The head of BBC Worldwide Productions also discussed the creation of sister company Adjacent Productions.

BBC Worldwide Productions head Jane Tranter has revealed further details about its strategy for the US.

Speaking at the annual conference of the British Screen Advisory Council (BSAC) in London yesterday, Tranter said the activities of BBCWP set out to “enhance the creative reputation of the BBC and the particular types of programming it does.”

Tranter is given specific commercial targets every year “that I need to make in order to return money back to the mothership in the UK.”

The executive has had a spectacular run of success since she went to the US in January 2009. She headed there to launch BBC Worldwide Productions at the bidding of then BBC Director General, Mark Thompson.

Overseeing both scripted and unscripted US re-formats of BBC programming, she has nurtured such US hits for the Beeb as Top Gear (with History), Life Below Zero (Nat Geo) and Da Vinci’s Demons (Starz).

However, Tranter quickly realized that there “simply wasn’t going to be a big enough business to be made” simply through re-formatting, which led to the creation of sister company Adjacent Productions in 2012 to “generate original ideas” under a different label.

The two businesses have 16 shows in production and a core staff of just over 30 people. Tranter calculated that the companies have generated around $100m in profits that have gone back to the BBC in the UK.

“It is a strange thing to be running a production company and not to be re-investing your profits in that production company but I have the tremendous pleasure of seeing those profits re-invested in the mothership production company, which is BBC in-house,” Tranter said.

“Later, other programmes will come through (in the UK) which in a few years time we can format in the US - and so the virtuous circle can continue.”

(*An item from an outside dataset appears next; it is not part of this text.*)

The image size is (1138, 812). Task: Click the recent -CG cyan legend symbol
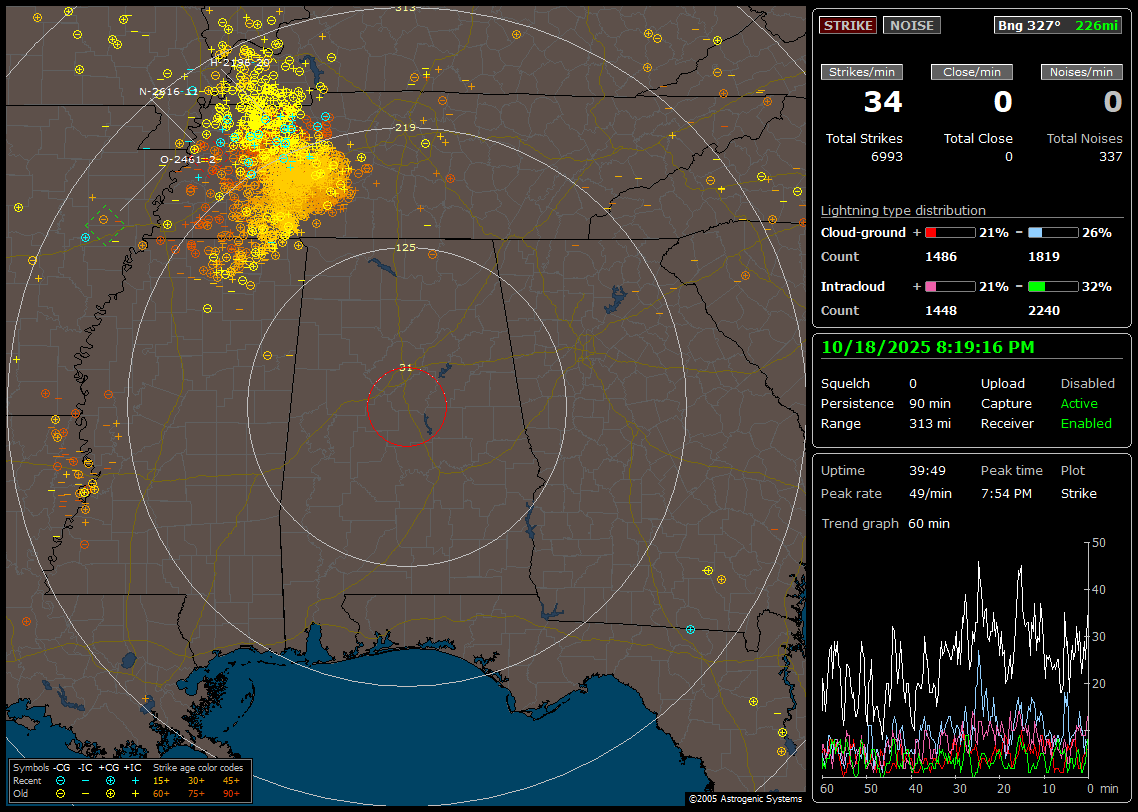60,780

In response to criticism that Adjacent’s activities could put license fee money at risk, Tranter insisted “we cover our costs completely”. If there was a risk, she said the companies would “shrink” their activities.

Asked to comment on the increasing overlap between film and TV industries, Tranter pointed to the “freedom”. She said that top directing and acting talent “are looking and loving what high end American and British television are doing.”

She also pointed to the attraction of “having longer to tell a story (for TV), 10 hours rather than two, without some of the pressures of movie making. It’s not that television production isn’t pressured. It is hugely pressurized but it’s a different type of pressure…and they (the talent) want to have a go at something different.”

The showrunner is “king or queen” in TV drama, Tranter continued. In movies, by contrast, “when so much money is invested, the financier is ultimately king or queen. The director may have final cut but the person who has put all the money into the movie” was more likely to have “final say”.